Dehydrating Asparagus

With the end of may we know that soon we will stop cutting the asparagus shoots so they can green up and grow for next years harvest.

The vegetable asparagus are the tender, succulent, fleshy, young shoots or spears of the plant that are produced from an underground crown of the plant Asparagus officinalis, a member of Liliaceae (Lily family).

Asparagus is very low in calories, fats, sodium, and absolutely no cholesterol. It is an excellent source of Vitamin C, a natural water soluble antioxidant. It enhances the body's immune system, increases the elasticity of skin and blood vessels, and prevents bruising of the skin. It is also an excellent source of Vitamin A and betacarotenes. They enhance the eye sight, fight against acne, and result in smooth radiant skin. Beta-carotenes act as powerful antioxidants and reduce the risk of cardiovascular diseases, various types of cancer, enhance the vision, especially night vision, reduce the risk of cataract formation and macular degeneration in the elderly.

Asparagus contains vitamins A and C which together also act as powerful antioxidants. They scavenge the free radicals and reduce the risk of inflammatory, cardiovascular and degenerative diseases. It is a very good source of Vitamin K, which plays a very important role in building and maintaining strong bones. It acts by activating a protein in the bones called osteocalcin that anchors calcium in the bones and helps in mineralization of the bones.

With two large beds of asparagus here on the farm we always have asparagus in the freezer, sometimes I pickle it and this year we are trying something new. I dehydrated asparagus knowing that freezer space may be at a premium with 2 hogs out in the pig pen. Not to mention that brooder full of chickens. I intend to experiment with using it in casseroles as well as my cheesy cream of asparagus soup and quiches.

Asparagus for us is such a dependable crop coming back every year and requiring practically no maintenance other than a little weed control.

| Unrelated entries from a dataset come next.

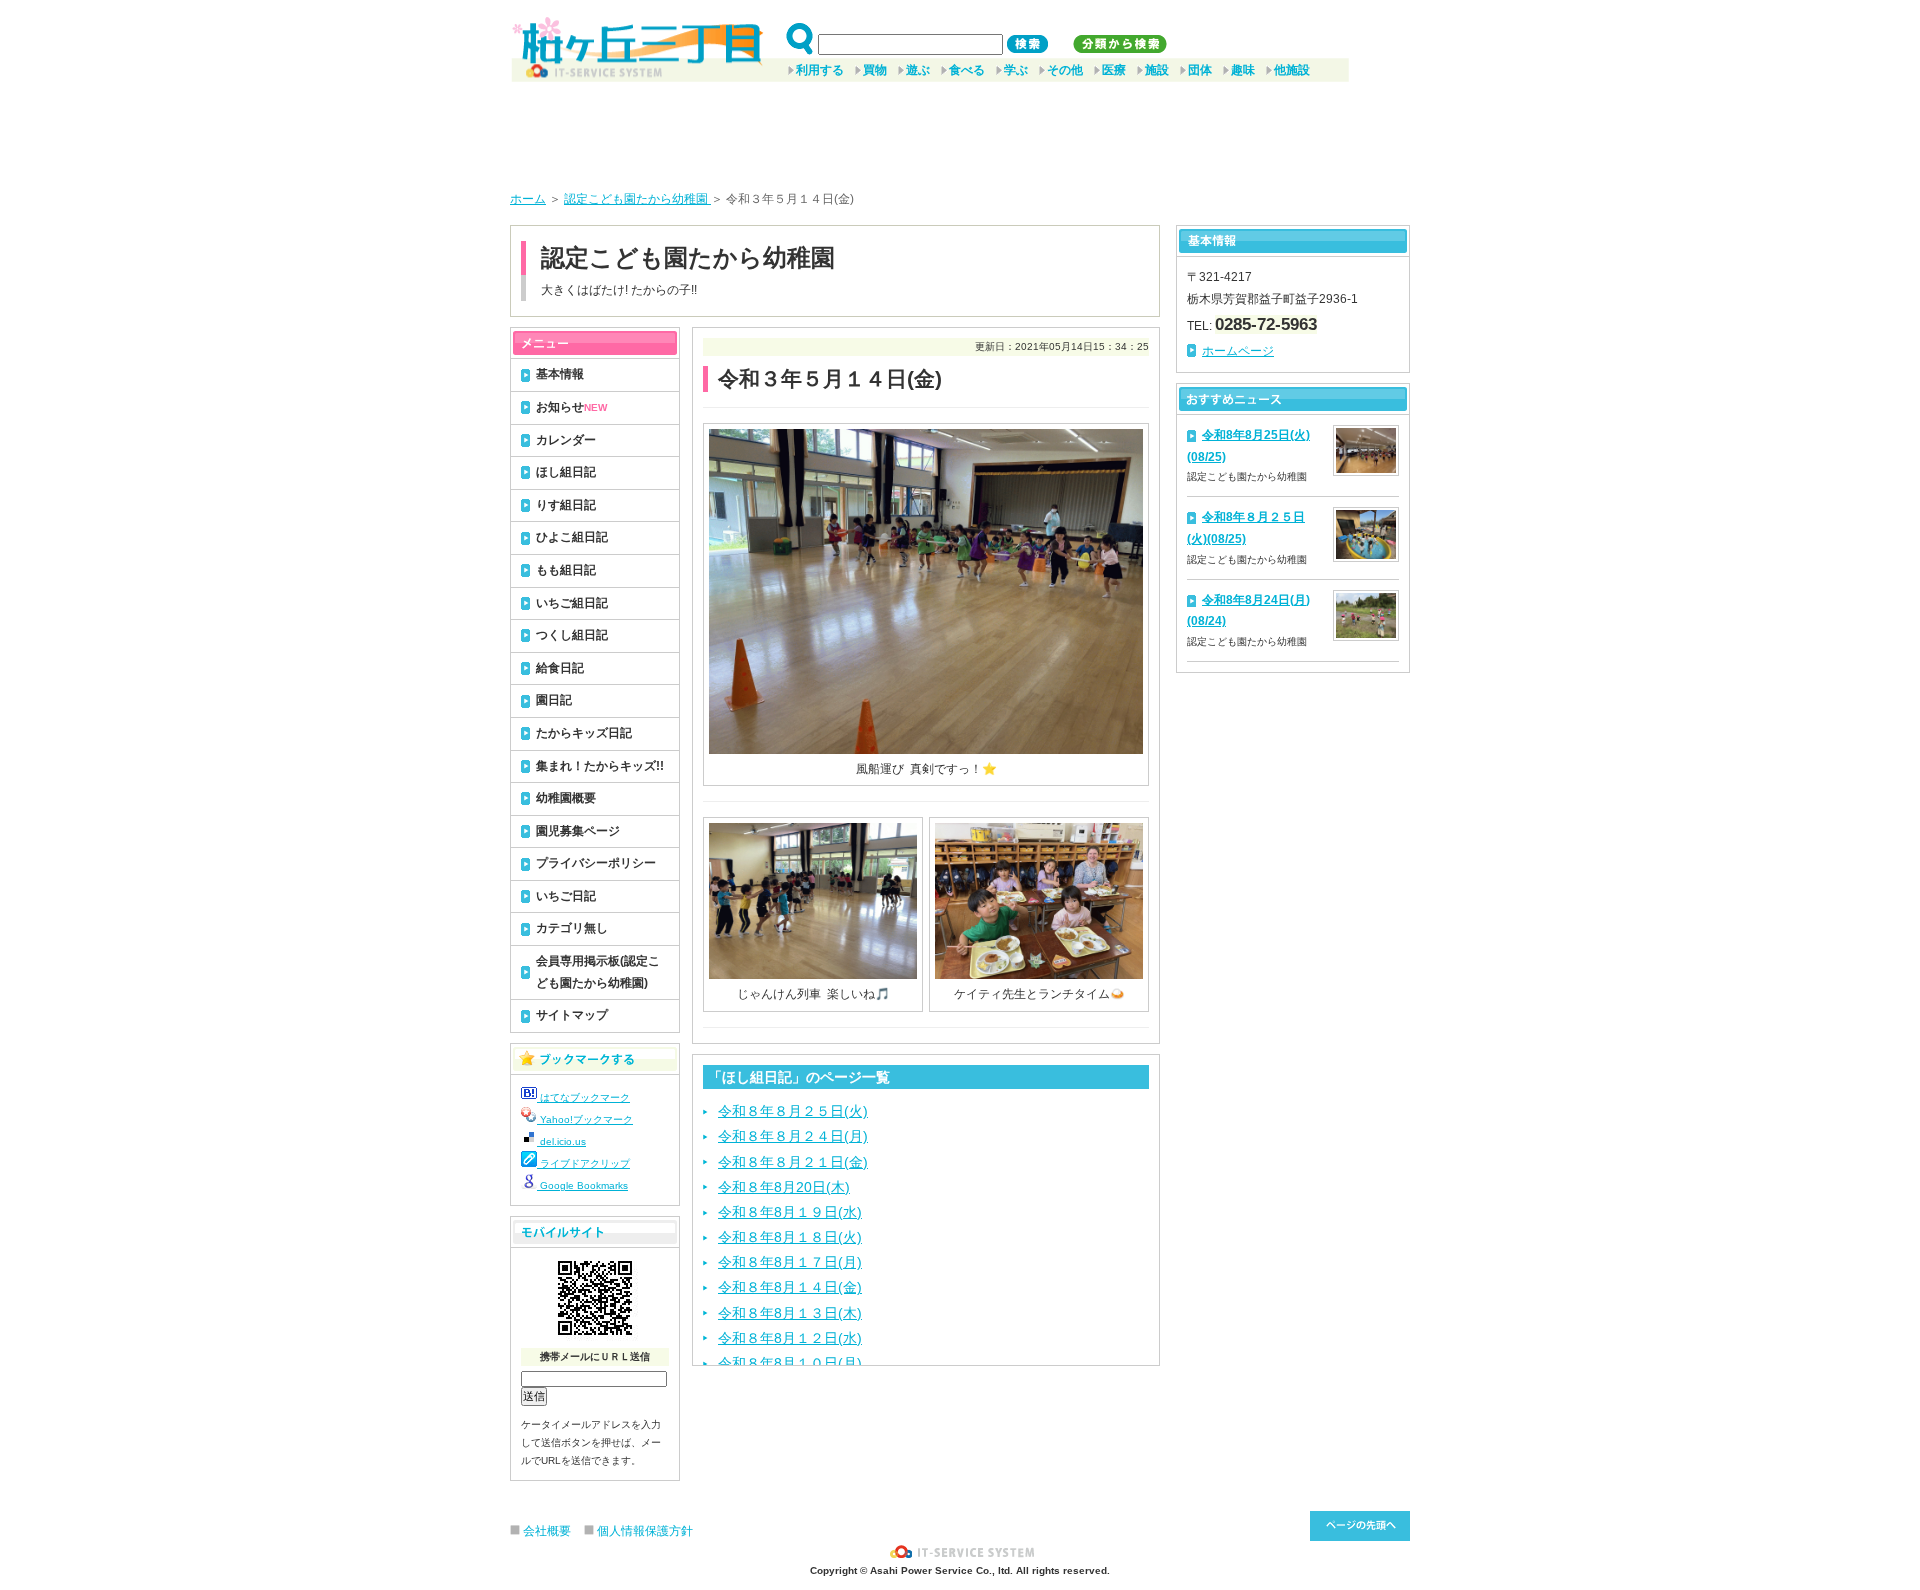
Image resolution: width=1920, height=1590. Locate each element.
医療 (1114, 70)
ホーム (528, 199)
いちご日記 (566, 896)
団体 (1200, 70)
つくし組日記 (572, 635)
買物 (875, 70)
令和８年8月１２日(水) (790, 1338)
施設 (1157, 70)
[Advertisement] (960, 129)
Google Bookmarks (582, 1185)
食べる (967, 70)
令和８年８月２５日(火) (793, 1111)
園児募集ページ (578, 831)
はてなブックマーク (583, 1097)
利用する (820, 70)
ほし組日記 (566, 472)
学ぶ (1016, 70)
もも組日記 (566, 570)
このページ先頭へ (1360, 1526)
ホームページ (1238, 351)
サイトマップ (572, 1015)
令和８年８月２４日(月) (793, 1136)
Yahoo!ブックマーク (585, 1119)
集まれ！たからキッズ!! (600, 766)
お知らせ (571, 407)
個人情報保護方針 (645, 1531)
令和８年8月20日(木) (784, 1187)
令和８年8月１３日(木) (790, 1313)
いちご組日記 (572, 603)
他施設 (1292, 70)
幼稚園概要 (566, 798)
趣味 (1243, 70)
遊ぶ (918, 70)
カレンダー (566, 440)
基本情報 (560, 374)
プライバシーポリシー (596, 863)
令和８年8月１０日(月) (790, 1363)
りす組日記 (566, 505)
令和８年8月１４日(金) (790, 1287)
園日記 (554, 700)
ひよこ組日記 (572, 537)
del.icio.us (561, 1141)
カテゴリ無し (572, 928)
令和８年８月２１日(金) (793, 1162)
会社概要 (547, 1531)
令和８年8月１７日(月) (790, 1262)
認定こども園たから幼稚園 (637, 199)
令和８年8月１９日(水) (790, 1212)
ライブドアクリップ (583, 1163)
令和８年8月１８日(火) (790, 1237)
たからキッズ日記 (584, 733)
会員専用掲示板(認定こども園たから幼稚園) (598, 972)
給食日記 (560, 668)
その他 (1065, 70)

Mine took about 5 hours to dry on the low vegetable setting and was stored in glass canning jars with oxygen absorbers. The jars were then stored in the cool and dark pantry. If this experiment works well I may start freezing less asparagus and dehydrating more to conserve not only electricity but freezer space as well.

Blessings from The Holler

The Canned Quilter


  1. When you plan to use the dried ones will you first rehydrate them?

  2. I've had dried asparagus. It was interesting and pretty good, too. I enjoyed the crunch. :)

  3. Can't wait to see if it works. Not that we have enough to dry now-but maybe someday : )

  4. Just wondering how this has worked for you? It's been a year so, what's the consensus?

    1. It is just another alternative for preserving. We find frozen asparagus best for roasting in oven. Canned asparagus for just heating just as you would asparagus purchased in the supermarket in a can. For Asparagus soup and casseroles dehydrated asparagus is great. Rehydrate in boiling vegetable or chicken broth. Stores wonderfully!

    2. Oxygen absorbers are silica gel packets that you can buy on Amazon.